Among other things, the program would fund an anti-drug campaign, modernize treatment services, develop new treatment methods, expand the treatment programs available to young addicts, provide provinces with new funding for expanding existing services, and more funding for a youth intervention program.

Of course, none of this is what opponents of the proposed bill want to focus on. Instead, they want to focus on (and distort) the enforcement portion of the proposed bill.

Today, the Conservatives rolled out this portion of the bill.

Those caught and convicted of selling marijuana as part of a criminal operation, or using a weapon, will recieve a mandatory minimum sentence of one year. Two years for selling drugs in the vicinity of a school. Two years for anyone operating an illegal marijuana grow-op of 300 plants or more. Two years for selling hard drugs.

Despite what those who oppose this bill what have you believe, the proposed mandatory minimum sentences actually aren't strong enough. Only in one case, the doubling of the maximum penalty for marijuana production from 7 to 14 years, did the proposed sentencing changes actually go too far.

If these groups want to argue that anyone caught selling drugs to school children shouldn't go to jail, a good number of Canadians would like to hear them try.

Opponents of these changes would like people to believe that this is merely a transplanting of American drug laws into Canada. But it isn't, and they know it.

The problem with mandatory minimum sentencing in the United States is that it's all too often directed merely at users. American prisons are overfilled with users sentenced to life for mere possession under the US' three-strikes laws.

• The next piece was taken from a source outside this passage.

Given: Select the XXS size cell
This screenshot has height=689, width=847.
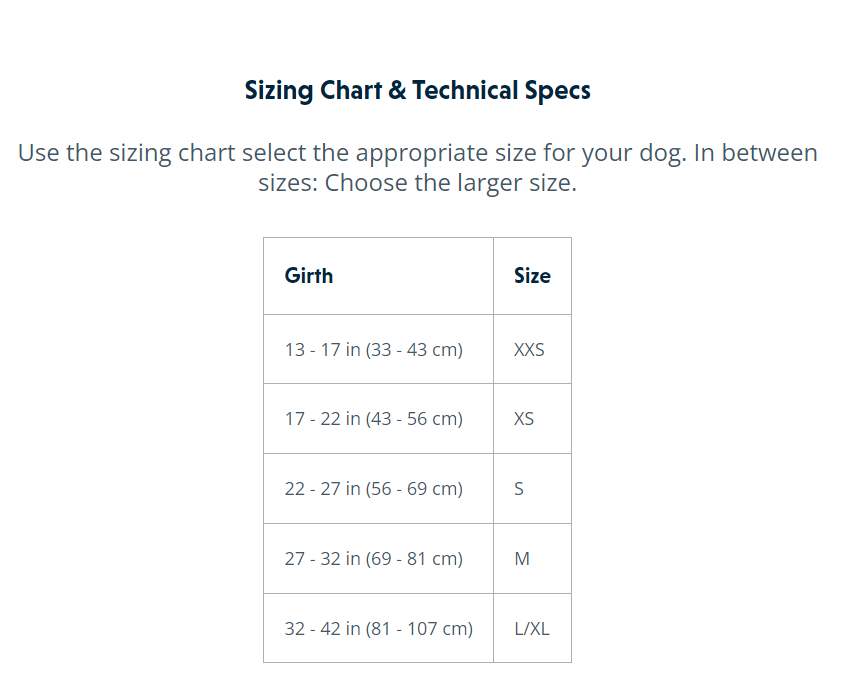Looking at the screenshot, I should [x=529, y=350].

That won't be the case under the Tory proposal, which focuses on treatment for users and punishment for dealers, whereas the American system focuses on punishment for both.

The Tory version, less the weak sentencing prescriptions, is how it should be.

While the party's opponents in this matter can at least safely argue that Canadian law is woefully restrictive toward medical marijuana, they'll only conitnue to fail to make that point if they insist on continuing to lie to Canadians about drug policy.

In the meantime, if the Conservatives want to get tough on drugs, they'd better go ahead and do it.